Potrebbe bastare, ma la Corte vuole sgombrare il campo da ogni possibile appiglio in favore della parte civile e continua: a completezza di indagine credesi opportuno guardare alla causale, cui accennò la parte civile per sorreggere l’accusa contro l’imputato. La causale: danneggiamento di alcune piantine che riguardava il padre dell’imputato, è pacifico che sia remotissima e assolutamente sproporzionata al delitto. Essa non può funzionare contro l’imputato, così come non funzionò, nel periodo istruttorio, contro il padre di lui. Denunzia che Angelo Sabino fece contro i Cosenza, compreso l’attuale imputato: è inesistente perché fu presentata da Eugenio Cozzolino e Francesco Paldino, sicché nell’animo dei denunziati non poteva sorgere rancore contro Sabino, che in nessun modo, neppure incolpevolmente, aveva contribuito alla loro condanna. Dunque il delitto ascritto a Leonardo Cosenza sarebbe privo di causale. Nullum crimen sine causa.

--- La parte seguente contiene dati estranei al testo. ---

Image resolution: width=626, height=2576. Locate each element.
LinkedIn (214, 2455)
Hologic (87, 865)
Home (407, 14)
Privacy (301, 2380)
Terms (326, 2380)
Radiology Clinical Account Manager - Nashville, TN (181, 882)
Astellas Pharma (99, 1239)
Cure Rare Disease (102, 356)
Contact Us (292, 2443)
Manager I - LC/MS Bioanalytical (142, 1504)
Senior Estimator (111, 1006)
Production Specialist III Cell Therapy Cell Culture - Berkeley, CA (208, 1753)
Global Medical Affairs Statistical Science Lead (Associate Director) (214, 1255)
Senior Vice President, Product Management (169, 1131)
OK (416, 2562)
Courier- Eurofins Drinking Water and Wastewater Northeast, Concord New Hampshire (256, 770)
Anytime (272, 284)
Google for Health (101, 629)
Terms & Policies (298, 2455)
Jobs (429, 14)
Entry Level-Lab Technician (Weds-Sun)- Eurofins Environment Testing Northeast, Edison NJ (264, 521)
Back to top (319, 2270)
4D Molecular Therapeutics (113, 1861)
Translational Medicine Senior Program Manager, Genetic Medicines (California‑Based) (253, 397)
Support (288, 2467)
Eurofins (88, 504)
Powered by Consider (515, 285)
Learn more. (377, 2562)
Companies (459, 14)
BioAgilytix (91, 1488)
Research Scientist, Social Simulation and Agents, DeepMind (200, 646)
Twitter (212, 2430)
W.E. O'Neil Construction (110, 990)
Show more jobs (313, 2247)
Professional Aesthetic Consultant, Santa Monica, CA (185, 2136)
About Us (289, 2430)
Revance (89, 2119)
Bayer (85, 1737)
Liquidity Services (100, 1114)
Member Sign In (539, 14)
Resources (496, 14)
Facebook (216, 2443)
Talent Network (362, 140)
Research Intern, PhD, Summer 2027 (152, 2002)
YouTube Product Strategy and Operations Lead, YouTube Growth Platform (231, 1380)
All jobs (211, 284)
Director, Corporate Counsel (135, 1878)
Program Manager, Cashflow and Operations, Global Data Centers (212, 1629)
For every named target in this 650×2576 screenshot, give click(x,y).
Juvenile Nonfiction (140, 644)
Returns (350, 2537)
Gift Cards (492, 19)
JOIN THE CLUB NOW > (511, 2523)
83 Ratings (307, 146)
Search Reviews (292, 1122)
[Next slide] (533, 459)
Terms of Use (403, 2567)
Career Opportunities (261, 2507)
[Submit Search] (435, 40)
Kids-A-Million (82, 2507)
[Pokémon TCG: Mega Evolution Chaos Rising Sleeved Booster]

Adesso è davvero tutto e la Corte conclude con una dura censura: è doveroso dichiarare che Cosenza Leonardo non ha compiuto il fatto addebitatogli. Il Giudice Istruttore, inseguendo ombre, parlò di sospetti contro l’imputato e per sospetto lo rinviò a giudizio. Se avesse considerato che il sospetto non può legittimare nessuna accusa, tanto meno quella grave di omicidio premeditato, si sarebbe evitato questo pubblico dibattimento nel quale le ombre si sono dileguate ed è affiorata la innocenza dell’imputato.[1]

[1] ASCZ, Sezione di Lamezia, sentenze della Corte d’Assise di Cosenza.